Phase 3 - combine. pandas.concat over the batch CSVs, write the result as full_combined_output.xlsx. One spreadsheet, every URL, every metric. Goes straight to the client deliverable folder.

Phase 4 - summarize. A short text file with subdomain counts, robots.txt status, llms.txt status, and the sitemap source. It is the "tldr at the top of the audit" that the client opens before they touch the spreadsheet.

Why batching matters more than I expected

The reason I batched was memory pressure. The reason I'm glad I batched is resumability.

Crawls of big sites are slow. Many minutes to many hours. They get interrupted - your laptop sleeps, the network blips, Screaming Frog decides to chew through your CPU and trip thermal throttling. In a single monolithic crawl, an interruption means starting over.

In a batched crawl, an interruption means restarting the current batch. One failed batch retrying its 1,000 URLs while batches 1-180 sit on disk already exported is a far better failure mode than the whole job starting over. At 180,000 URLs that distinction is the difference between "I'll re-run that one chunk" and "I'll see you Monday."

Re-runnability shaped the file naming too. Every batch file is timestamped and prefixed. Every output CSV is named batchN_internal_all.csv. The combined Excel is regenerable from the batch CSVs without re-crawling. If a client comes back two months later and says "can you re-run the analysis with a different filter," I open the batch CSVs and the new analysis takes minutes, not hours.

The bit about llms.txt that nobody asked for

llms.txt is interesting because the convention is still gelling. The idea: a site publishes a small text file at /llms.txt telling AI models what content they should and shouldn't read, similar in spirit to robots.txt but aimed at LLM crawlers rather than search engines.
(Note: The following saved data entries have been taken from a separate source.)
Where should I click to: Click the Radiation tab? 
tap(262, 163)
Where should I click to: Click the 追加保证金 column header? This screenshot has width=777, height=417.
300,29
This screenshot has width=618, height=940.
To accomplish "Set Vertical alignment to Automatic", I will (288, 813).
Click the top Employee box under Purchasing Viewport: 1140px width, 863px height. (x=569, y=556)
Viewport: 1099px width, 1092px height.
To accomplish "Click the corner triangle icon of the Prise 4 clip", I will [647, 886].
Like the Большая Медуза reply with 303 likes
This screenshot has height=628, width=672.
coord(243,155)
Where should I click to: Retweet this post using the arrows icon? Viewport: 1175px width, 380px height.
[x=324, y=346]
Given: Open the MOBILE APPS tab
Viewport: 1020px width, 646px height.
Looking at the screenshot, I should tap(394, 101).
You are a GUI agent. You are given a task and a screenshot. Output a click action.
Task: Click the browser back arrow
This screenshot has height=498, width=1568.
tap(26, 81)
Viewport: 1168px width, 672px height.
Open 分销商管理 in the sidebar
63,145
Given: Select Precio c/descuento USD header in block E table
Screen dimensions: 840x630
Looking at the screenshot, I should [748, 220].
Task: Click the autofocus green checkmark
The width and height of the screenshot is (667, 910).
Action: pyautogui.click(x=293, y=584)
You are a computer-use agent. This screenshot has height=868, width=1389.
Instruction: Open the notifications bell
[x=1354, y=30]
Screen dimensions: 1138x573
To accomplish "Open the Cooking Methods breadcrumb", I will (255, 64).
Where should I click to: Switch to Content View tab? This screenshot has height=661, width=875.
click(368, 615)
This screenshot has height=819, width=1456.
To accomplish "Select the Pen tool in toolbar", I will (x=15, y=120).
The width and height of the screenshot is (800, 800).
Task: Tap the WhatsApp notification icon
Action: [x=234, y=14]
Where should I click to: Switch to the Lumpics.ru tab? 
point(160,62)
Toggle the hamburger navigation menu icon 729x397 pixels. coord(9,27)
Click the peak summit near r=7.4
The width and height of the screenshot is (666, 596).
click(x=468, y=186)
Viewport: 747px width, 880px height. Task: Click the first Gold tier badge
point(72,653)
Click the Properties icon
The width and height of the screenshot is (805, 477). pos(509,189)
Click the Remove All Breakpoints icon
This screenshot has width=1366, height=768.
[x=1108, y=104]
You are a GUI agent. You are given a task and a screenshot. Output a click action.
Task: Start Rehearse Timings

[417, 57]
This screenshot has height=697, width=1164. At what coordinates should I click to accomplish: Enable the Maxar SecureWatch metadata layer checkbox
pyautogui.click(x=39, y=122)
Most sites don't have one yet. The ones that do tend to be either AI-forward companies signalling that they're thinking about this, or content publishers who have explicit positions about AI training. Either way, whether a site publishes an llms.txt and what it says is interesting context for an audit.

Downloading it costs one HTTP request and adds two lines to the summary file. It's the kind of low-effort, high-signal data point that's worth catching even when it's not what the client asked for.

The "do not crash silently" principle

Every external call in this script is wrapped in try/except. Sitemap fetches that fail print the failure and continue with whatever URLs were already collected. Robots.txt or llms.txt failures print and move on without aborting the crawl. A batch that fails the SF CLI is logged and the rest of the batches run.

The principle: an audit script should produce as much output as possible on a partial failure, not zero output on any failure. A client gets a summary text file plus an Excel with 179 of 180 batches even if batch 47 mysteriously failed - and the summary tells them which one didn't make it. That's a recoverable situation. An empty folder and a stack trace is not.

What I would change

A few things on the next iteration:

Parallelize the batches. Right now they run sequentially because the script is dumb. Screaming Frog can handle a few concurrent invocations on a multi-core machine. Running batches 2 and 3 in parallel while batch 1 finishes would cut total run time roughly in half on most hardware.

Move config out of the source file. The domain, sitemap URL, batch size, and output folder are hardcoded variables at the top of the script. For my own use that's fine. For sharing, a config.yaml or argparse-driven CLI would make this drop-in usable without editing the source.

Diff against a previous crawl. I have the full Excel of every URL on every audit I've ever done. Comparing this month's crawl to last month's would surface pages that disappeared, status codes that changed, and metadata that drifted. The hooks are there - the diff layer isn't built yet.

Push the summary to email or Slack. Right now I run it locally and open the folder. For recurring audits, it should land in the same channel as the rest of the marketing reporting - one less place to remember to look.

But for what it is - a one-file Python script that turns a sitemap URL into a complete crawl deliverable without requiring me to babysit the Screaming Frog GUI for an afternoon - it's earned its keep across multiple audits. Free to fork, free to ship.